The Puffer Fish Story
By Kevin Cullinan
The pufferfish figure on the award has a lot to do with indomitability
and with humor, but mostly I have come to associate it with Katy’s
support for others, and here’s why.
In middle-school, Katy’s art class was tasked to make masks of the sort
used in primitive societies’ rituals to symbolize those virtues which
such societies value—strength, bravery, martial expertise, that sort of
thing. Katy chose instead to make a spherical helmet in the shape of
an inflated pufferfish, that curious little fish whose only defense
against predators is to inflate itself to three times its normal size,
to make itself appear too large and spikey to be eaten. It was a
perfectly ridiculous choice, but masterfully executed: with the eyes
bugging out, the cheeks stretched absurdly behind pursed lips—who knew
fish had lips?—it looked so desperate and determined that it almost
seemed human. When the class’s artwork was exhibited to the parents,
eyes invariably fell upon the pufferfish, followed by smiles, and
often, out-loud laughter. Its lasting effect, though, was to leave you
with a smile and perhaps a flicker of admiration for that little
survivor.
Katy then found that she could actually draw the pufferfish in such a
way as to capture that ridiculous determination. And she found that
drawing it that way for someone could elicit a smile. So she began to
leave it for people, sometimes but not always friends, whom she thought
needed encouragement, needed a smile and a little support in a dark
moment.
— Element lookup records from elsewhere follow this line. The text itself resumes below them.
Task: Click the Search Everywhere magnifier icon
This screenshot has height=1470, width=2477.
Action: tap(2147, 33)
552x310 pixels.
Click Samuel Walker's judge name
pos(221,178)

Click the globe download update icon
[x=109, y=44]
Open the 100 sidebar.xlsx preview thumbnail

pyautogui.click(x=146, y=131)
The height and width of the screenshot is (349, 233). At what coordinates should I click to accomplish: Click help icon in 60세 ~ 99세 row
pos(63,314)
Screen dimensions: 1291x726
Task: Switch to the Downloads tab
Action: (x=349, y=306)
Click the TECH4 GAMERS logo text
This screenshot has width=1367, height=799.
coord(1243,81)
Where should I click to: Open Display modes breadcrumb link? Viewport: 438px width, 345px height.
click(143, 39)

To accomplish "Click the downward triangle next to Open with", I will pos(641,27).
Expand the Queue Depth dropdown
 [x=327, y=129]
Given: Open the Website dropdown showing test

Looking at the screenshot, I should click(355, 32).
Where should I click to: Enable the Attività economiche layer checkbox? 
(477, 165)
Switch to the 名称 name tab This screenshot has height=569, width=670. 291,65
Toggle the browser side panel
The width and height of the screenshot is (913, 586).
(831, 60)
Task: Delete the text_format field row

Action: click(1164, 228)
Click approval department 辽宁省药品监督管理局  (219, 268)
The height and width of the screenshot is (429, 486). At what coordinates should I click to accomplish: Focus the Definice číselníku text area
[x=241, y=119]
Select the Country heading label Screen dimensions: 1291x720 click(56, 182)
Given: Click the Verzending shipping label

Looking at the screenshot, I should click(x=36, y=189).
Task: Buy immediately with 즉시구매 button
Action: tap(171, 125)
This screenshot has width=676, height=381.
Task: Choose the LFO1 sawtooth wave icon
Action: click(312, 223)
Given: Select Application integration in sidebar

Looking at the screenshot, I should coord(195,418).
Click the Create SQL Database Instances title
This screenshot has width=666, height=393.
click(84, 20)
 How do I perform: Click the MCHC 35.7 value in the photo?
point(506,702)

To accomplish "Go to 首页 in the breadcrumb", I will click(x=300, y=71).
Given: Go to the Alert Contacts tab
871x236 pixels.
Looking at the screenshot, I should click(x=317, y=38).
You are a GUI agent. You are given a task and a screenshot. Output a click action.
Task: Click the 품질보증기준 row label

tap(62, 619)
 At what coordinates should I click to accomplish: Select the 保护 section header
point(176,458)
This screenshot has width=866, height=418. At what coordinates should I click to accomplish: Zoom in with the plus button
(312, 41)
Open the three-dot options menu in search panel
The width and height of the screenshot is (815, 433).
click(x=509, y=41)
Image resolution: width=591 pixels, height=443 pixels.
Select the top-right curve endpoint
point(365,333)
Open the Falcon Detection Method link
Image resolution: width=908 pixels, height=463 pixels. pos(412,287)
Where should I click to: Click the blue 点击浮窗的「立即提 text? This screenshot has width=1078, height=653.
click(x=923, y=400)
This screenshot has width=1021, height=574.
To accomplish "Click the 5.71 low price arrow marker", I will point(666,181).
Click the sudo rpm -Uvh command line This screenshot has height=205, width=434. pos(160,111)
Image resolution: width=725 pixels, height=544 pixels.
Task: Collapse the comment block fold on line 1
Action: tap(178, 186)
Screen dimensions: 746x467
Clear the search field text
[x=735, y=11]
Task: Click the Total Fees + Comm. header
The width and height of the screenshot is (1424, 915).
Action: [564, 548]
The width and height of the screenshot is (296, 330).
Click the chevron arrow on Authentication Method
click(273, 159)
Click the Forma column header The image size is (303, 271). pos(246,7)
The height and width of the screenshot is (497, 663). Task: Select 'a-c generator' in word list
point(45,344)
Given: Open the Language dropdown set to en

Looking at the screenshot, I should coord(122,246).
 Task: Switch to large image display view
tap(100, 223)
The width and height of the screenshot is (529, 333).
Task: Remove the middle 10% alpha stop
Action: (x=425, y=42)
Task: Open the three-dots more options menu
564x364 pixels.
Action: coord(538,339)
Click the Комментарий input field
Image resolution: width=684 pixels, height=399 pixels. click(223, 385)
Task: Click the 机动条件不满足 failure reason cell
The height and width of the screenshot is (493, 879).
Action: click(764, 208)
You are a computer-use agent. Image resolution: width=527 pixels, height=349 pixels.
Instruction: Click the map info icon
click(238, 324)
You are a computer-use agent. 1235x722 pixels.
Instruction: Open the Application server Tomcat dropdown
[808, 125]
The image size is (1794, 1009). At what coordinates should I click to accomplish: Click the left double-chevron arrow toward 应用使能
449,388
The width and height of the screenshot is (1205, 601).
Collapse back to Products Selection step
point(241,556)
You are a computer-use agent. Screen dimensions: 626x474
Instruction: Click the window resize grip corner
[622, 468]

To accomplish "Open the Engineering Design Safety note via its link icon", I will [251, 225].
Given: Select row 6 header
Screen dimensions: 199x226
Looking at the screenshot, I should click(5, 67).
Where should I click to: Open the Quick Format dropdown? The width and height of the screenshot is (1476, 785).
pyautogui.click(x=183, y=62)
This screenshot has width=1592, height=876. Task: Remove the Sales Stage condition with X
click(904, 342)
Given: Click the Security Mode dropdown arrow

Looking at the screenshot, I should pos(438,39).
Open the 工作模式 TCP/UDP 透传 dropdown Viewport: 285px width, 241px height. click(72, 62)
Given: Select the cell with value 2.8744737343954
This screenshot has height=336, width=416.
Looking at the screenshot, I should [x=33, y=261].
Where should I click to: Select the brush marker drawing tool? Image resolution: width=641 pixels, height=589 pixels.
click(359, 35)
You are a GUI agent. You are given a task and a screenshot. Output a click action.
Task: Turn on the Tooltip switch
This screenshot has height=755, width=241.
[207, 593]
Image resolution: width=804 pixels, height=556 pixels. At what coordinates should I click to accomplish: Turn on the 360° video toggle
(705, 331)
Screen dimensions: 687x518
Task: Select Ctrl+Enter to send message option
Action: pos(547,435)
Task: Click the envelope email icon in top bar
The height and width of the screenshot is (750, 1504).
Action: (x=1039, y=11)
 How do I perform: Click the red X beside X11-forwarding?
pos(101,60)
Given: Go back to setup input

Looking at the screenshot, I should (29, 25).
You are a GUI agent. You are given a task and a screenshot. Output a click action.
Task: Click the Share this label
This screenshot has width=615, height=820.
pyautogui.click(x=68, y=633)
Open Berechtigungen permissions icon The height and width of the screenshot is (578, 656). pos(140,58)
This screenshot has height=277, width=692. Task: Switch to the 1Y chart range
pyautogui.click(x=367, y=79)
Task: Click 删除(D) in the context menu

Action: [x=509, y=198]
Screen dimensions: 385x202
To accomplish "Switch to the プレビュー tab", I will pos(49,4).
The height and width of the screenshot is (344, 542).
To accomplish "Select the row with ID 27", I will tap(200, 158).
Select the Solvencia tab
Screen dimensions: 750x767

Looking back, I think it was a kind of pixie dust she used to
bring support, warmth and kindness to world she knew is often less than
beautiful. So when you think upon the virtues which this award honors,
if you look at that tiny round pufferfish about to burst and you start
to smile just a little at the corners of your mouth, then maybe Katy
has sprinkled a little of that pixie dust on you, too. Pass it on.